ASSIGNMENT. The reply is to be the lines from the one with "1330x595 pixels." through the last line of the records below, each retyped exactly, with pictures left out.

== Segment start ==

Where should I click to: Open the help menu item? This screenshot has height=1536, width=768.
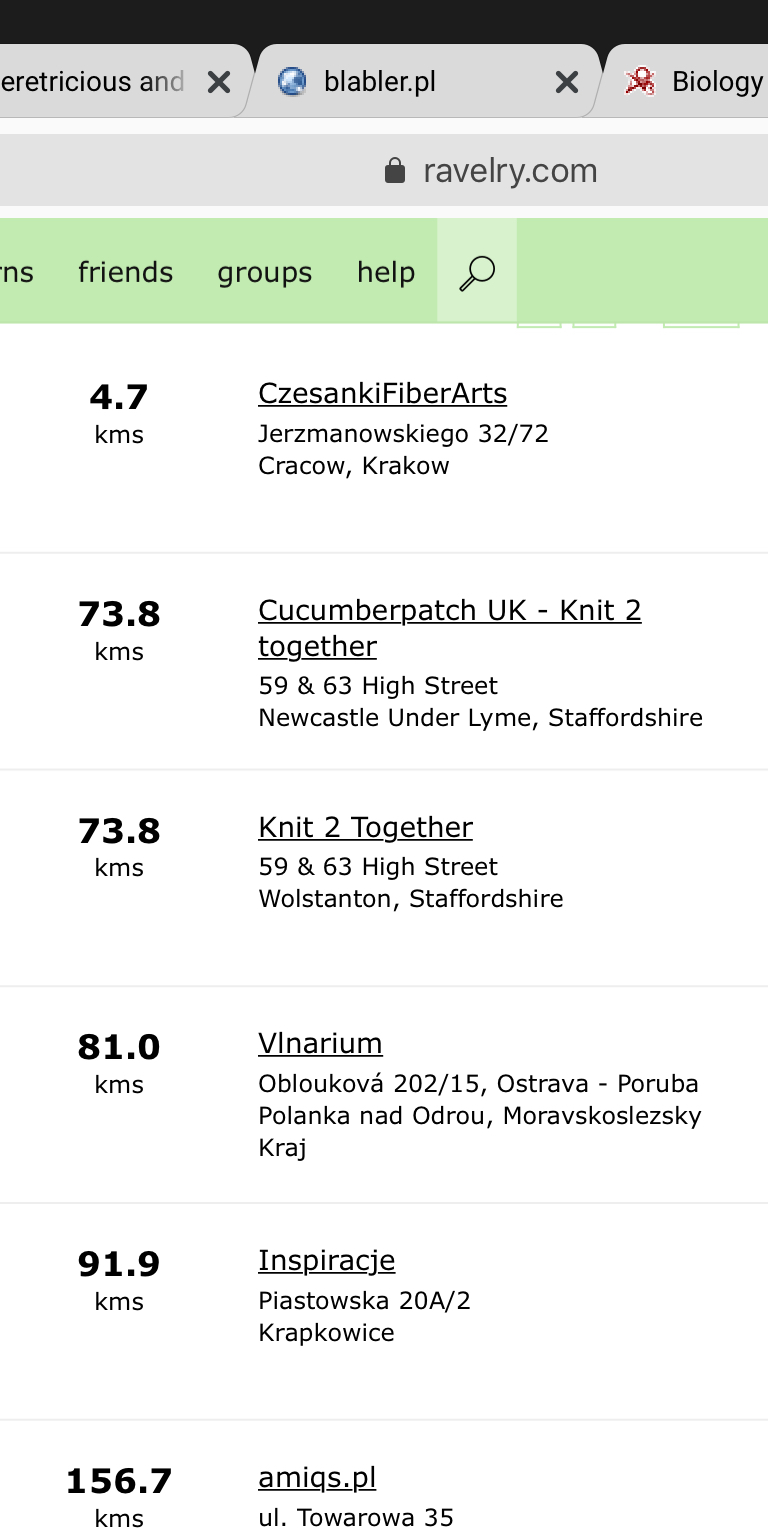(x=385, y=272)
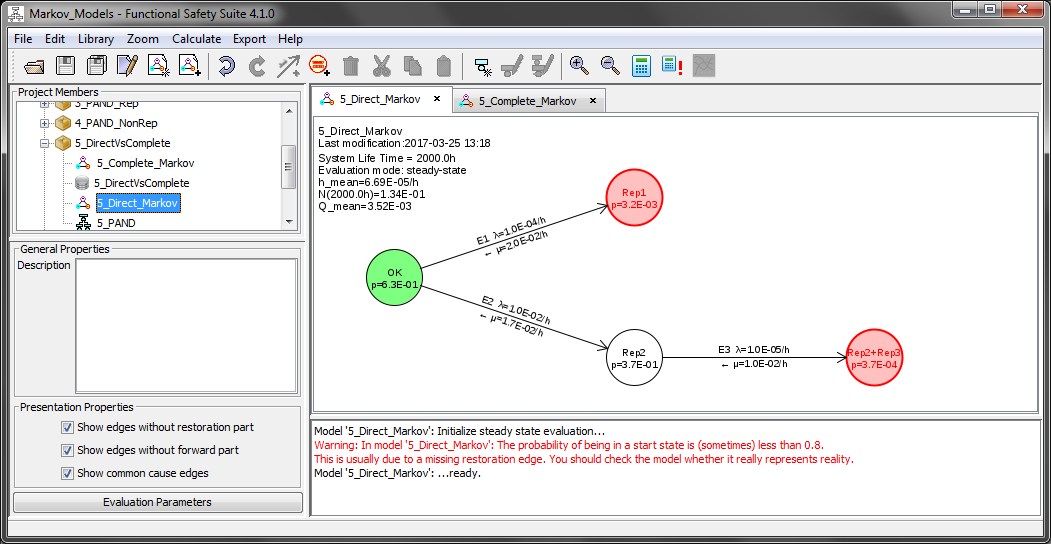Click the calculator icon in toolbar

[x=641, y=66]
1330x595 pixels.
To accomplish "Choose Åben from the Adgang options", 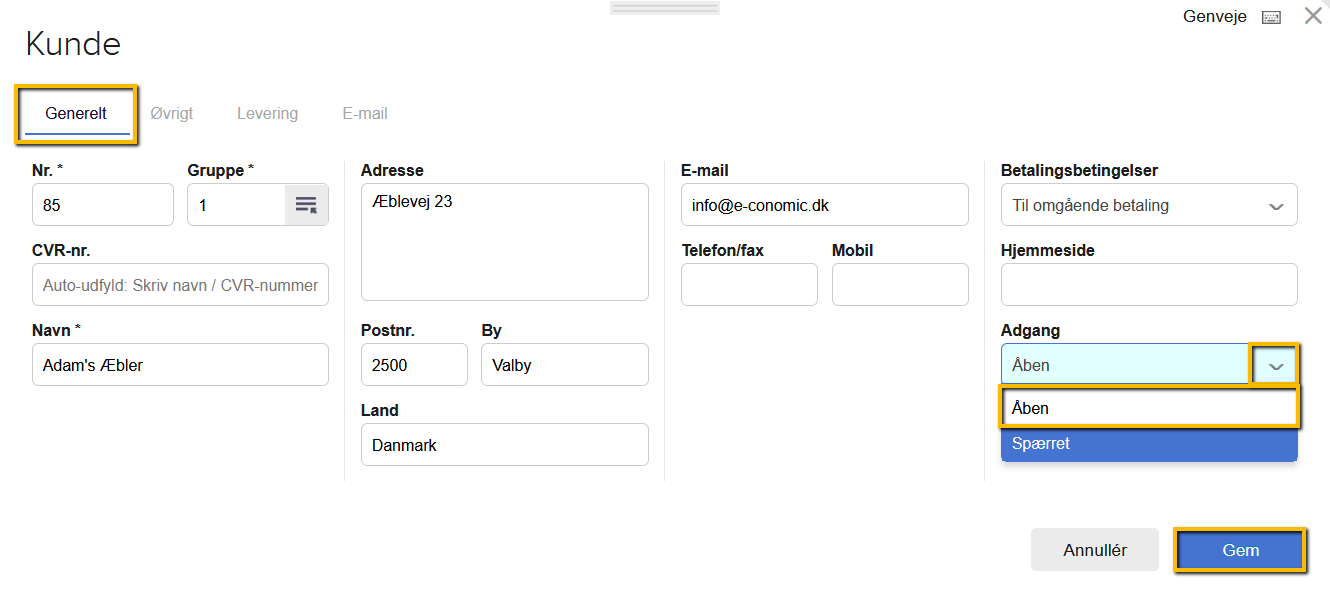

== Segment end ==

RESULT FOR THIS TASK.
1330x595 pixels.
To accomplish "Choose Åben from the Adgang options", 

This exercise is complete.